LESLIE RUTLEDGE: Her warmth toward firearms was a key element of her election campaign.
I asked Attorney General Leslie Rutledge's
office today for an explanation about why, two and a half months after a legislative request, the office hasn't issued an opinion on whether open carry of firearms is legal without exception in Arkansas.
The response from spokesman Judd Deere:
No specific timetable to offer. We do our best to turn opinion requests around within 30 days but sometimes they take longer depending upon what else was already in the que and bound by statute to issue within a certain timeframe.
Nate Bell, Jon Woods and Tim Lemons asked for the opinion June 10.
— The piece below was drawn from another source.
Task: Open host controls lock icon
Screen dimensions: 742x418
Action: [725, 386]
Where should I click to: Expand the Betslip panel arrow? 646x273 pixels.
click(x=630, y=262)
They had a reasonable expectation that Rutledge would say "lock and load," or the legal equivalent of her approval of open carry.
This followed a published remark
by Rutledge that she believed open carry was the law, despite an opinion to the contrary by her predecessor, Attorney General Dustin McDaniel
. This arise from either legislative malfeasance or subterfuge — your pick — in 2013. A bill to allow open carry was decisively defeated. But a bill, represented as a "clean up" of the law that allows people to take weapons on "journeys" was written in such a way that gun advocates argue it legalized open carry (and perhaps did other damage to gun restriction laws). McDaniel said, officially, that the technical correction bill did NOT legalize open carry. Rutledge has said personally that it did. In an interview with KFSM, she said:
“I interpret it to mean an individual may carry so long as he or she does so without the intent to unlawfully employ it against another person,” she said in a prepared statement. “But anytime law enforcement and citizens disagree on a law we need to ensure there is clarity to protect our citizens. I am committed to working with the General Assembly to clarify any confusion surrounding Act 746 and its intent.”
She made no such attempt in the 2015 legislative session, unfortunately, nor did anyone else. You get the idea that the gun crowd would like to force this interpretation into law without forcing legislators to vote on it. Some people in law enforcement prefer the McDaniel interpretation, as do many businesses. Open pistol and rifle packing tends to leave many others less safe, rather than more.
Just last week, a pistol packer was arrested in Bald Knob for toting a gun into a McDonald's.
That case is in district court today and KATV is reporting that the judge, Mark Derrick, is not allowing media into court. Huh?
Earlier, a man open carrying in a Walmart in Searcy had his concealed carry license confiscated because of his open carry of a firearm.
But none of this explains the lack of an opinion from Rutledge. It has led to speculation that the delay signals a difference of opinion within the office on turning away from the office's past guidance. Time will tell.
UPDATE: That case in Bald Knob has resulted late this afternoon in a conviction of the defendant for carrying a weapon and disorderly conduct. Does it have the makings of a test case, given the other elements? We'll see. It's a long path from district court to circuit court to the court of appeals and, possibly, the Arkansas Supreme Court.
It would really be better for the legislature to settle this one way or another, for or against open carry. If they had the gumption to do so.